# Objective
Reproduce the following lines verbatim, keeping their order, spacing, and characters unchanged.

-- Begin Available records --

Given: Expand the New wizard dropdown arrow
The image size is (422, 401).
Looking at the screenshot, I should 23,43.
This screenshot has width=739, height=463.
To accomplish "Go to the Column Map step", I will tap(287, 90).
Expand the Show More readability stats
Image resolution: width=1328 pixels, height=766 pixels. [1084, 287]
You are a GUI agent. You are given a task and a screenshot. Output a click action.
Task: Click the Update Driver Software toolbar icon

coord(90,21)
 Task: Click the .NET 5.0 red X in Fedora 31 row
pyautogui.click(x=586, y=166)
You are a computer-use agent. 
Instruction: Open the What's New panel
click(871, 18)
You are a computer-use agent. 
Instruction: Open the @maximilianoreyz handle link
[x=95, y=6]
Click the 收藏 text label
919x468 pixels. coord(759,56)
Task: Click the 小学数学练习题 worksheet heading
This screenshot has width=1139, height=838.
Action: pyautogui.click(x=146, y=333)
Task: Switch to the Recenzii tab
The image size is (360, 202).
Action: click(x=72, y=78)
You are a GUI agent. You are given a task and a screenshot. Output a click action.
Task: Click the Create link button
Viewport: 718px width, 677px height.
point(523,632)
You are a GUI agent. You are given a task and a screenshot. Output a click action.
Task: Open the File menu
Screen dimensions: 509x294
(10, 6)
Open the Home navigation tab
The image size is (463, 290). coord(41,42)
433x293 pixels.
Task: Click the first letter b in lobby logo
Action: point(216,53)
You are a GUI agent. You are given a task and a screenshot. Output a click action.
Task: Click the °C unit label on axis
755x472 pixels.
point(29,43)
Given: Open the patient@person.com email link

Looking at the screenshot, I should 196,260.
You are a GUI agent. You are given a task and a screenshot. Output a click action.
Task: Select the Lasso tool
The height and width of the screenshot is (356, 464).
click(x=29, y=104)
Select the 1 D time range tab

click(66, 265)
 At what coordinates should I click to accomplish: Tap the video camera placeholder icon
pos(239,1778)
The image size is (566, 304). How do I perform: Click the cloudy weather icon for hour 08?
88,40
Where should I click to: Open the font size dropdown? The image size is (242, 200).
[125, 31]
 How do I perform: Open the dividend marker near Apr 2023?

-- End Available records --

# Task solution
Given: Expand the New wizard dropdown arrow
The image size is (422, 401).
Looking at the screenshot, I should 23,43.
This screenshot has width=739, height=463.
To accomplish "Go to the Column Map step", I will tap(287, 90).
Expand the Show More readability stats
Image resolution: width=1328 pixels, height=766 pixels. [1084, 287]
You are a GUI agent. You are given a task and a screenshot. Output a click action.
Task: Click the Update Driver Software toolbar icon

coord(90,21)
 Task: Click the .NET 5.0 red X in Fedora 31 row
pyautogui.click(x=586, y=166)
You are a computer-use agent. 
Instruction: Open the What's New panel
click(871, 18)
You are a computer-use agent. 
Instruction: Open the @maximilianoreyz handle link
[x=95, y=6]
Click the 收藏 text label
919x468 pixels. coord(759,56)
Task: Click the 小学数学练习题 worksheet heading
This screenshot has width=1139, height=838.
Action: pyautogui.click(x=146, y=333)
Task: Switch to the Recenzii tab
The image size is (360, 202).
Action: click(x=72, y=78)
You are a GUI agent. You are given a task and a screenshot. Output a click action.
Task: Click the Create link button
Viewport: 718px width, 677px height.
point(523,632)
You are a GUI agent. You are given a task and a screenshot. Output a click action.
Task: Open the File menu
Screen dimensions: 509x294
(10, 6)
Open the Home navigation tab
The image size is (463, 290). coord(41,42)
433x293 pixels.
Task: Click the first letter b in lobby logo
Action: point(216,53)
You are a GUI agent. You are given a task and a screenshot. Output a click action.
Task: Click the °C unit label on axis
755x472 pixels.
point(29,43)
Given: Open the patient@person.com email link

Looking at the screenshot, I should 196,260.
You are a GUI agent. You are given a task and a screenshot. Output a click action.
Task: Select the Lasso tool
The height and width of the screenshot is (356, 464).
click(x=29, y=104)
Select the 1 D time range tab

click(66, 265)
 At what coordinates should I click to accomplish: Tap the video camera placeholder icon
pos(239,1778)
The image size is (566, 304). How do I perform: Click the cloudy weather icon for hour 08?
88,40
Where should I click to: Open the font size dropdown? The image size is (242, 200).
[125, 31]
 How do I perform: Open the dividend marker near Apr 2023?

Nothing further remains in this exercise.